*SELECTED EXTRACT*
The difference between special optical fiber and ordinary optical fiber

Next, we will explain the difference between widely used specialty fibers and standard communication fibers, as well as special problems encountered in the drawing process and more background knowledge.

Communication systems often include specialty optical fibers

Fiber optic technology has revolutionized the communications industry. Deployed for decades, fiber optic networks carry telephone, television and Internet services to end users and homes. These services are ubiquitous and heavily used. For example, in 2018, the average adult spent 8.5 hours of screen time per day on a smartphone, TV, tablet or PC. With the pandemic, the average daily usage time for adults has increased by more than 50% in 2020, to 13.5 hours per day.

Increased usage includes more video conferencing and other video services that require more network capacity than Web and audio communications. Fiber optic networks typically handle higher loads with minimal disruption. In some cases, network operators increase network capacity by lighting more fibers, adding more wavelength channels, or increasing bit rates. This illustrates the enormous capacity and flexibility of today's fiber optic networks.

Since the 1980s, the capacity of fiber optic systems has increased dramatically—characterized by bandwidth and distance. In the early days, the bandwidth of fiber optic systems was greater than that of copper cables, but it was far from meeting today's requirements. Distance performance is limited by the loss of light in the fiber, so a repeater station is required every 100 kilometers or so to receive the light signal, clean it up electronically, and then retransmit it.

*SOURCE DATA*
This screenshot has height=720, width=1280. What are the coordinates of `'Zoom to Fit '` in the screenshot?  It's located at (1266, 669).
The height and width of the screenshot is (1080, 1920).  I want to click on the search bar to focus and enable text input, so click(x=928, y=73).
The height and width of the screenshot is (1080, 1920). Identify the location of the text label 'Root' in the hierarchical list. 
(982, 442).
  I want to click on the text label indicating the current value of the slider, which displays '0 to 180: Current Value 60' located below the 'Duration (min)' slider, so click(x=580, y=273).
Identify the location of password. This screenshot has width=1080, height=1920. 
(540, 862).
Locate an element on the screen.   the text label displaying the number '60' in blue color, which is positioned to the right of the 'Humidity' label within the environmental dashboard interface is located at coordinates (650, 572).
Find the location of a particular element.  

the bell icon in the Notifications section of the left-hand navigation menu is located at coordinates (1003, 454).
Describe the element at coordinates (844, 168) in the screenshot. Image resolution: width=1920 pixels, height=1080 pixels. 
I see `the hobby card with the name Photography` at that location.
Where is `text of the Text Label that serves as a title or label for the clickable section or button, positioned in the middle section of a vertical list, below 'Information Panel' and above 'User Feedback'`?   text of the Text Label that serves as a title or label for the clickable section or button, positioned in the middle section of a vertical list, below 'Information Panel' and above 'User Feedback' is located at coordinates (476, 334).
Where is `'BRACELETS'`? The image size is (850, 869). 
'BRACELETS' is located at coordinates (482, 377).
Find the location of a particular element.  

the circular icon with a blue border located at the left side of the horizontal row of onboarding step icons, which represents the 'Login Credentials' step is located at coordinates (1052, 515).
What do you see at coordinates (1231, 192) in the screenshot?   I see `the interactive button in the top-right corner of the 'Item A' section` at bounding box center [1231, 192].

*GOAL OF THE EXERCISE*
Please rewrite everything from "The difference between special" down to "hours per day." in the text on specialty optical fiber, changing "smartphone" to "mobile phone".

*SOLUTION BELOW*
The difference between special optical fiber and ordinary optical fiber

Next, we will explain the difference between widely used specialty fibers and standard communication fibers, as well as special problems encountered in the drawing process and more background knowledge.

Communication systems often include specialty optical fibers

Fiber optic technology has revolutionized the communications industry. Deployed for decades, fiber optic networks carry telephone, television and Internet services to end users and homes. These services are ubiquitous and heavily used. For example, in 2018, the average adult spent 8.5 hours of screen time per day on a mobile phone, TV, tablet or PC. With the pandemic, the average daily usage time for adults has increased by more than 50% in 2020, to 13.5 hours per day.